I first met Ian Hinde over glasses of red wine after a group life drawing event at the Storey Gallery, Lancaster in July. Ian was present as an artist while I had been posing alongside with ten other models. During post-event drinks we talked about past works and planned projects. At that stage Ian was conceptualising a filmed piece that would centre on rhythmic movements of geometrically arranged nude bodies. It sounded interesting, so I volunteered my services for when the project got off the ground.

In early November Ian emailed to say he was hopeful filming could take place in mid-December. I confirmed I was still in and booked myself a cheap return train ticket from Essex to Bolton. It would mean a very early start to the day for me, of course, which was not a problem until an annual Christmas night out with friends was set for the night before. In a moment of forgetfulness I’d even suggested the date myself, and then paled afterwards when I realised I had to be on a train at 04:44 the next day.

Against all odds I felt reasonably alert when I stepped out at Bolton station on that cold damp mid-December morning under dirty skies. I had time on my hands so I took in a little of what the town has to offer – full marks for an excellent fresh produce market – before making the short walk to our filming venue. At first I doubted my directional skills as I seemed to be leaving the busy urban centre and entering a backwater of garages and workshops, yet suddenly there it was: the vivid scarlet façade of Bolton Little Theatre.

bolton-little-theatre

I arrived just as Ian and Nick – another model friend from the Storey and Ghost Bird – were unpacking Ian’s car. Inside, Ian had already secured his camera to the lighting rigs above the theatre stage. A touch of the surreal was added by the stage itself, still dressed for a production of Jack the Ripper. Food for lunch was piled up on a table in the wings, and all the while other volunteer participants were arriving. It was a pleasure to see among them Peter from Everyday People, Existere and Mud Circles, and Mo from Ghost Bird. By the time all were present we numbered 13.

Ian gave us an outline briefing, and then we withdrew to our changing rooms to undress. The plan was to coordinate short bursts of simple movements, to be filmed separately such that they could later be edited and looped into an elegant ensemble of forms and actions. We started in a tight standing group, slowly shuffling, turning and interweaving. It reminded me somewhat of emperor penguins in Antarctica, albeit sufficiently warmer.
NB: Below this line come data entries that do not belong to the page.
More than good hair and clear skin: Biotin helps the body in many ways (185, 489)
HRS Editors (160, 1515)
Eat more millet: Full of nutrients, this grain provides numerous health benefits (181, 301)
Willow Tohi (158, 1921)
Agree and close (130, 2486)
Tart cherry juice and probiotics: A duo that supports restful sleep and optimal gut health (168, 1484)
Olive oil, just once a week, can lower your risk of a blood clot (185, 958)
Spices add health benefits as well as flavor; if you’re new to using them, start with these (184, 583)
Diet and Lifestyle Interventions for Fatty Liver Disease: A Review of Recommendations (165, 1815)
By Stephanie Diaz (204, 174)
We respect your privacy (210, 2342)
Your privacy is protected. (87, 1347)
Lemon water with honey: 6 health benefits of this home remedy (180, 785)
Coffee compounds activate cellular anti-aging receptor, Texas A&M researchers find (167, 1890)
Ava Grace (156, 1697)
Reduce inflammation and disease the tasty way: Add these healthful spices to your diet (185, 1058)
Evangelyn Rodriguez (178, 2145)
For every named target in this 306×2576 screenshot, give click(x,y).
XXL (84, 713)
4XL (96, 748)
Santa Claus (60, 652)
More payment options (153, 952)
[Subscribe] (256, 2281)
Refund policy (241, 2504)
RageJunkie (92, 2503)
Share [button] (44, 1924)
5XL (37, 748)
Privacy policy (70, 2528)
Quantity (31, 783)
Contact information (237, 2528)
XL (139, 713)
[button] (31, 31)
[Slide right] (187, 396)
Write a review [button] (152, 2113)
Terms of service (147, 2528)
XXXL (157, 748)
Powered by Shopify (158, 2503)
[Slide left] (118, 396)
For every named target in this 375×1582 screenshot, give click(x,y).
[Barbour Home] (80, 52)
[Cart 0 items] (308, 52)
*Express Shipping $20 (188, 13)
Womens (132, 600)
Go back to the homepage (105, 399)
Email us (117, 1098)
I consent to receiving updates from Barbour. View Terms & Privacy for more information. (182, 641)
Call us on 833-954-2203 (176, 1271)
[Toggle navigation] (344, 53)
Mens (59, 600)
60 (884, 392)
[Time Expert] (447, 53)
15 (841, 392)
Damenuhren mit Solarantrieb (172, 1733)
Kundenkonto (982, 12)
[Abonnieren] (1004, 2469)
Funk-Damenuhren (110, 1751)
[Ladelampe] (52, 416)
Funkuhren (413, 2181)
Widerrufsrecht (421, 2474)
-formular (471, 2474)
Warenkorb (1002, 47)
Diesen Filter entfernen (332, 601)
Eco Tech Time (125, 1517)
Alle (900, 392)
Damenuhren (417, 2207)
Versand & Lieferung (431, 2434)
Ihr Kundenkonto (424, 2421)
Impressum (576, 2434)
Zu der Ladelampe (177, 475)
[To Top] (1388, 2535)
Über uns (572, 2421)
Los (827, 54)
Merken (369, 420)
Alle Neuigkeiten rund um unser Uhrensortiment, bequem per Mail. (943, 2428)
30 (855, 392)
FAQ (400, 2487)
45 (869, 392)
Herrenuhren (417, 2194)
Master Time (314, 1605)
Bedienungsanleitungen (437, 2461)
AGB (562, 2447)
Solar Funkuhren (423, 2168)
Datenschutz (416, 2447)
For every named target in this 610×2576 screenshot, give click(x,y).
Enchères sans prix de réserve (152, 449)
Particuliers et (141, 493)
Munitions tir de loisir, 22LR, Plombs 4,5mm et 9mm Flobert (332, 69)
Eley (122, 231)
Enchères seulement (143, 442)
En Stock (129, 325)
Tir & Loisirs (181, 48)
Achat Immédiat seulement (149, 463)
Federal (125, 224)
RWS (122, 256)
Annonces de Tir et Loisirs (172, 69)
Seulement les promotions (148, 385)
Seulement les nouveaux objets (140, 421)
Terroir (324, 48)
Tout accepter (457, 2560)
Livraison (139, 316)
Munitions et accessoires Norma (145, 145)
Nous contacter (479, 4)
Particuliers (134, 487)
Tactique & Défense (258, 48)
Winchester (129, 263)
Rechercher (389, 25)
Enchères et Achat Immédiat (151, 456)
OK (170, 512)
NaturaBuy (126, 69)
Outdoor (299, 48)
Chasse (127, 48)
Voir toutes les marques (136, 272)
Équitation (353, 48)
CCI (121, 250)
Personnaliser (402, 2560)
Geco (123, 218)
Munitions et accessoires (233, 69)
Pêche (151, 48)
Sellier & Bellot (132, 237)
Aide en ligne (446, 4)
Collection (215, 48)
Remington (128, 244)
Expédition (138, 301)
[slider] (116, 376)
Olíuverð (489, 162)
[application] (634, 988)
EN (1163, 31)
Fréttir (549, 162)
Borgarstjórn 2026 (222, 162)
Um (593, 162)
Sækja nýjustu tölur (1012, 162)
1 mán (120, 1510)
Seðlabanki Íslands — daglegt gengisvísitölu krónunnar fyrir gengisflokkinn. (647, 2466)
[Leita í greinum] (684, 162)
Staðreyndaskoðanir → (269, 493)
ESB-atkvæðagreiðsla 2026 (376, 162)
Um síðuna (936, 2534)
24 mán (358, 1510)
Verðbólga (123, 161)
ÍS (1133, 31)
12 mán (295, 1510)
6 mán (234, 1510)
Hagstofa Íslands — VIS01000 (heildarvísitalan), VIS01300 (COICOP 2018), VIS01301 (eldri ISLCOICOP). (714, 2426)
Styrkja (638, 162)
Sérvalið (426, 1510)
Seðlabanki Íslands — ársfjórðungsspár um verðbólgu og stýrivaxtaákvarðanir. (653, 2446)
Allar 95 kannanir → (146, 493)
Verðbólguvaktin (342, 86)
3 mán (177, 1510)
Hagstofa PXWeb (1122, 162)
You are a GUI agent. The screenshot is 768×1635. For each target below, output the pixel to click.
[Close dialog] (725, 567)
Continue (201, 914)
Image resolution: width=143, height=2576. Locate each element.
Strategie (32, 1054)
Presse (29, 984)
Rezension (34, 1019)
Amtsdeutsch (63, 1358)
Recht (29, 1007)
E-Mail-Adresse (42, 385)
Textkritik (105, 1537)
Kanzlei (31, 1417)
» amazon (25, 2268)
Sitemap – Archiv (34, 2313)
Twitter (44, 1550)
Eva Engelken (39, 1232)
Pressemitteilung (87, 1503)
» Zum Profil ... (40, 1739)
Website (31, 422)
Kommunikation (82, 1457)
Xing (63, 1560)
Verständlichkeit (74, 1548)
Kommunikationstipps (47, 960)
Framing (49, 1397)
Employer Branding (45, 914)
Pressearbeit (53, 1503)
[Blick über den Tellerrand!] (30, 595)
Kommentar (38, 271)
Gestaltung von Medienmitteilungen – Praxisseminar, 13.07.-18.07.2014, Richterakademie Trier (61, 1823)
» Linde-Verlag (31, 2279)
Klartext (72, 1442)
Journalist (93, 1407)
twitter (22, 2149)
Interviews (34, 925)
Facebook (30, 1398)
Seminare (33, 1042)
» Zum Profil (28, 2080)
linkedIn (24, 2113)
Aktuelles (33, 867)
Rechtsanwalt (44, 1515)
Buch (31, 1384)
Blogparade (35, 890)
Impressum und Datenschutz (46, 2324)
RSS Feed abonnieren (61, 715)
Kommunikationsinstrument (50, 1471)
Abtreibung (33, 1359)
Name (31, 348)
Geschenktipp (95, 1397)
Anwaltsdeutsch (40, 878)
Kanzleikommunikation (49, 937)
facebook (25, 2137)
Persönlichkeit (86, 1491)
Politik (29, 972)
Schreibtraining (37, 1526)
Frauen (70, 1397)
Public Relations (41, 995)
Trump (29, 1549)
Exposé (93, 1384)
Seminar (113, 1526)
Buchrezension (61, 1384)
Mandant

We then lay on the floor side by side, rippling and rolling. Next we changed to a circle, feet together, bodies rising and falling. And so on and on, in various other patterns filmed from above and from one side over 3-4 hours with a break for refreshments.

This was only my second filmed work, the previous being Adam James’s Mud Circles in February. Like Adam, Ian was a considerate organiser with a clear vision for his art. Now he has the challenge of turning his raw footage of raw forms into a finished piece of art that adequately translates his conception. It will be fascinating to see what he creates.